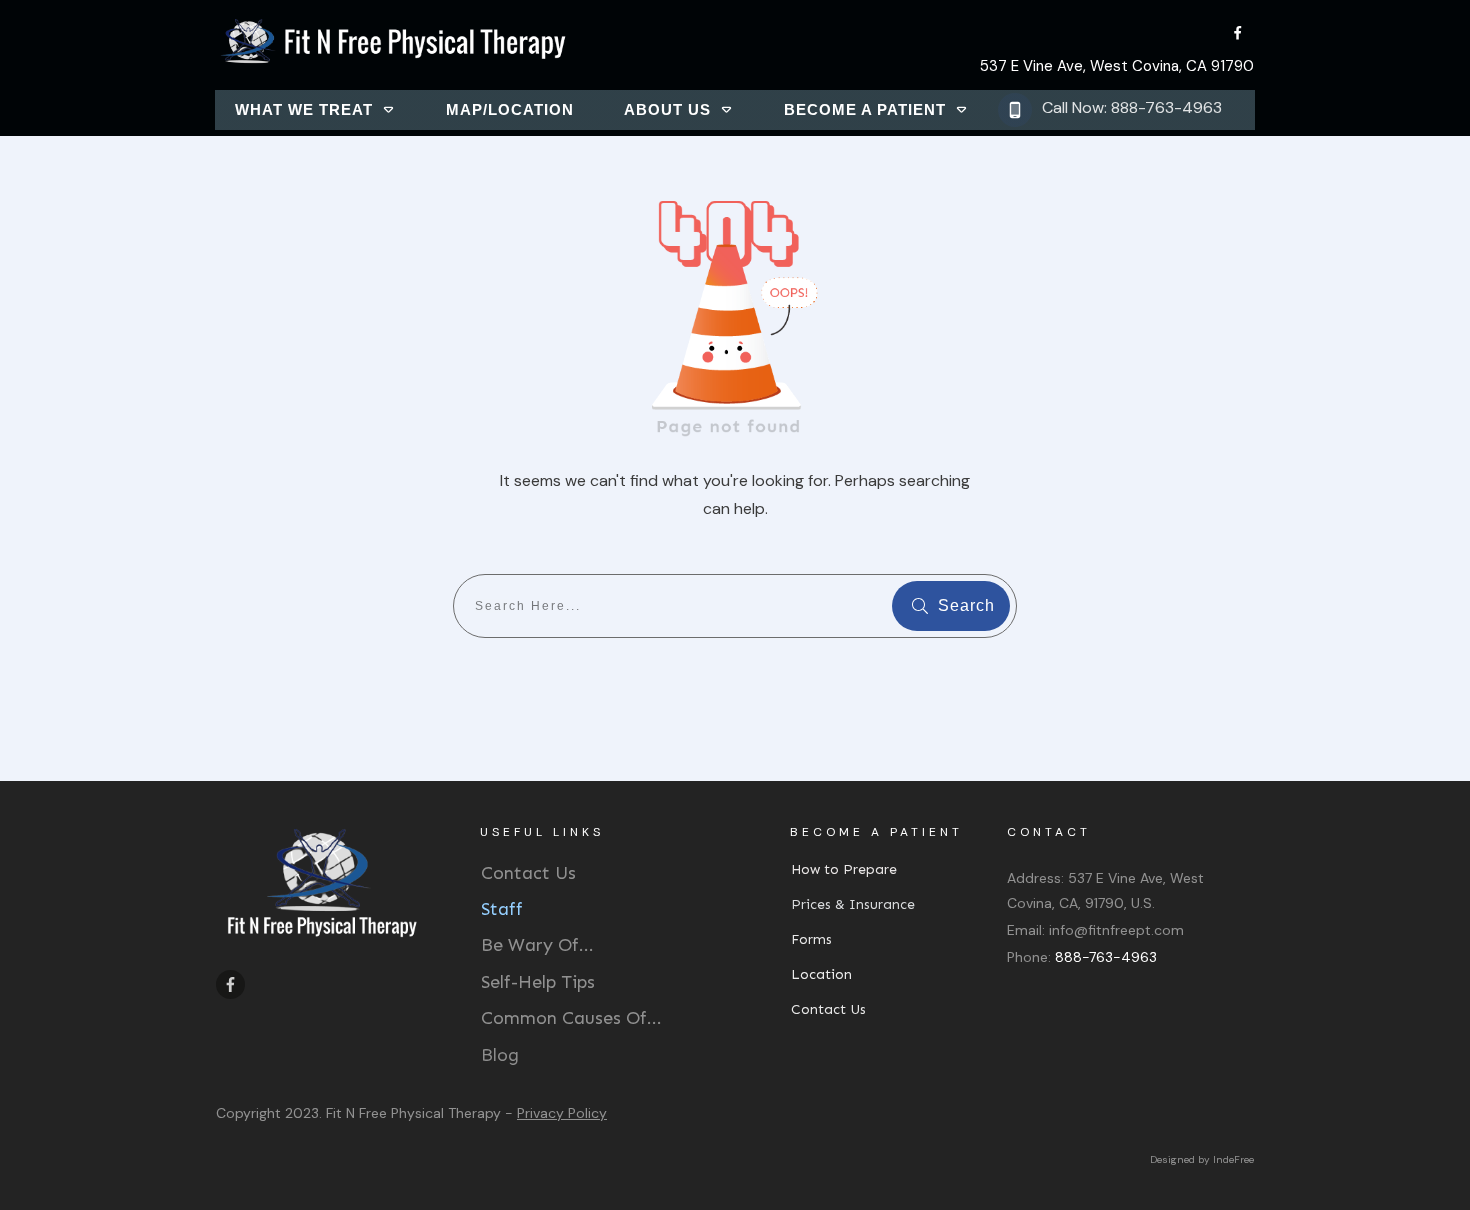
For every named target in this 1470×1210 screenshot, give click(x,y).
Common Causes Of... (571, 1018)
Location (821, 974)
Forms (811, 939)
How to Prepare (844, 869)
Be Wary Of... (537, 945)
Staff (502, 909)
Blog (500, 1055)
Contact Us (528, 873)
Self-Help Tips (538, 982)
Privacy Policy (562, 1113)
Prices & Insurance (853, 904)
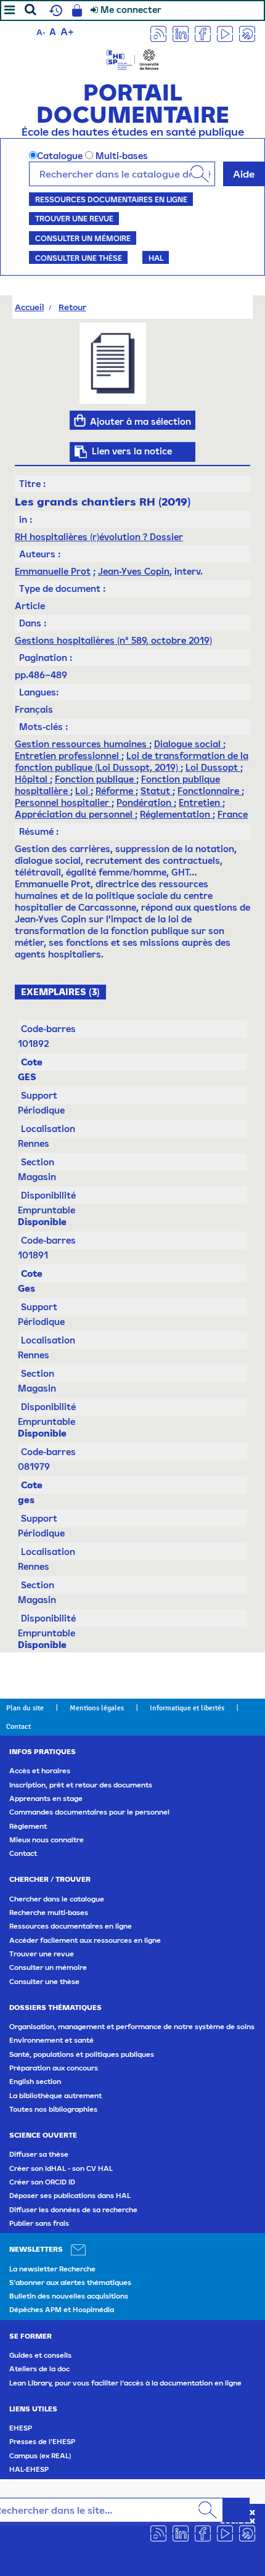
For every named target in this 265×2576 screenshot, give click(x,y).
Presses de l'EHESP (42, 2441)
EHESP (20, 2428)
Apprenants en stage (46, 1798)
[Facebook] (203, 33)
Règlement (28, 1826)
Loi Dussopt (213, 767)
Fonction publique (95, 779)
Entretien (200, 802)
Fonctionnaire (209, 791)
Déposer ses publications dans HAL (70, 2195)
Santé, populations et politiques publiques (81, 2054)
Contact (18, 1726)
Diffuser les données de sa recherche (73, 2209)
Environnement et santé (51, 2040)
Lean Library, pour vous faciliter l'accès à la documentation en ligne (125, 2383)
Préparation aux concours (53, 2068)
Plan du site (25, 1708)
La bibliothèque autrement (55, 2095)
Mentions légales (97, 1708)
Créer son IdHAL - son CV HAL (61, 2168)
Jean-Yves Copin (133, 571)
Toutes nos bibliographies (53, 2109)
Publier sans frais (39, 2223)
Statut (157, 791)
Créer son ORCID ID (42, 2182)
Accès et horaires (39, 1770)
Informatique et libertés (187, 1708)
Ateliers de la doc (39, 2369)
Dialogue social (188, 744)
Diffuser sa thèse (38, 2154)
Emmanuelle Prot (53, 571)
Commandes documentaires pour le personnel (89, 1812)
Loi (83, 791)
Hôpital (32, 779)
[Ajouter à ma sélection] (80, 420)
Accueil (29, 307)
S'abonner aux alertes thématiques (70, 2282)
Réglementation (176, 814)
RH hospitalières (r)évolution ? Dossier (99, 536)
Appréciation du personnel (75, 814)
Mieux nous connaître (46, 1840)
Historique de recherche (54, 10)
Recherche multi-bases (48, 1912)
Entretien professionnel (68, 755)
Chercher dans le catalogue (56, 1899)
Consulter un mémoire (83, 238)
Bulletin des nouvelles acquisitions (68, 2296)
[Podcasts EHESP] (247, 33)
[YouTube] (225, 33)
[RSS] (158, 33)
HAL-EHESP (29, 2469)
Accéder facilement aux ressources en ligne (85, 1940)
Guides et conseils (40, 2355)
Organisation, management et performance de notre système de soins (132, 2026)
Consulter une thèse (78, 257)
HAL (156, 257)
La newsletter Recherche (52, 2269)
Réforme (116, 791)
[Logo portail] (132, 58)
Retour (72, 307)
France (233, 814)
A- (41, 32)
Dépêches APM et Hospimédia (61, 2309)
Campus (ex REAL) (40, 2455)
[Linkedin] (181, 33)
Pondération (145, 802)
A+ (67, 31)
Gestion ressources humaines (82, 744)
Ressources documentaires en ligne (111, 199)
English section (35, 2081)
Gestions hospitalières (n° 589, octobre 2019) (113, 640)
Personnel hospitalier (63, 802)
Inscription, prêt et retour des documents (80, 1785)
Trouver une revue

WORK REQUIRED
Drop the pictures and give every line above again exactly.

PROBLEM SOLUTION
For every named target in this 1470×1210 screenshot, give click(x,y).
Common Causes Of... (571, 1018)
Location (821, 974)
Forms (811, 939)
How to Prepare (844, 869)
Be Wary Of... (537, 945)
Staff (502, 909)
Blog (500, 1055)
Contact Us (528, 873)
Self-Help Tips (538, 982)
Privacy Policy (562, 1113)
Prices & Insurance (853, 904)
For every named target in this 265×2576 screenshot, give click(x,y).
Presses de l'EHESP (42, 2441)
EHESP (20, 2428)
Apprenants en stage (46, 1798)
[Facebook] (203, 33)
Règlement (28, 1826)
Loi Dussopt (213, 767)
Fonction publique (95, 779)
Entretien (200, 802)
Fonctionnaire (209, 791)
Déposer ses publications dans HAL (70, 2195)
Santé, populations et politiques publiques (81, 2054)
Contact (18, 1726)
Diffuser les données de sa recherche (73, 2209)
Environnement et santé (51, 2040)
Lean Library, pour vous faciliter l'accès à la documentation en ligne (125, 2383)
Préparation aux concours (53, 2068)
Plan du site (25, 1708)
La bibliothèque autrement (55, 2095)
Mentions légales (97, 1708)
Créer son IdHAL - son CV HAL (61, 2168)
Jean-Yves Copin (133, 571)
Toutes nos bibliographies (53, 2109)
Publier sans frais (39, 2223)
Statut (157, 791)
Créer son ORCID ID (42, 2182)
Accès et horaires (39, 1770)
Informatique et libertés (187, 1708)
Ateliers de la doc (39, 2369)
Dialogue social (188, 744)
Diffuser sa thèse (38, 2154)
Emmanuelle Prot (53, 571)
Commandes documentaires pour le personnel (89, 1812)
Loi (83, 791)
Hôpital (32, 779)
[Ajouter à ma sélection] (80, 420)
Accueil (29, 307)
S'abonner aux alertes thématiques (70, 2282)
Réglementation (176, 814)
RH hospitalières (r)évolution ? Dossier (99, 536)
Appréciation du personnel (75, 814)
Mieux nous connaître (46, 1840)
Historique de recherche (54, 10)
Recherche multi-bases (48, 1912)
Entretien professionnel (68, 755)
Chercher dans le catalogue (56, 1899)
Consulter un mémoire (83, 238)
Bulletin des nouvelles acquisitions (68, 2296)
[Podcasts EHESP] (247, 33)
[YouTube] (225, 33)
[RSS] (158, 33)
HAL-EHESP (29, 2469)
Accéder facilement aux ressources en ligne (85, 1940)
Guides et conseils (40, 2355)
Organisation, management et performance de notre système de soins (132, 2026)
Consulter une thèse (78, 257)
HAL (156, 257)
La newsletter Recherche (52, 2269)
Réforme (116, 791)
[Logo portail] (132, 58)
Retour (72, 307)
France (233, 814)
A- (41, 32)
Dépêches APM et Hospimédia (61, 2309)
Campus (ex REAL) (40, 2455)
[Linkedin] (181, 33)
Pondération (145, 802)
A+ (67, 31)
Gestion ressources humaines (82, 744)
Ressources documentaires en ligne (111, 199)
English section (35, 2081)
Gestions hospitalières (n° 589, octobre 2019) (113, 640)
Personnel hospitalier (63, 802)
Inscription, prêt et retour des documents (80, 1785)
Trouver une revue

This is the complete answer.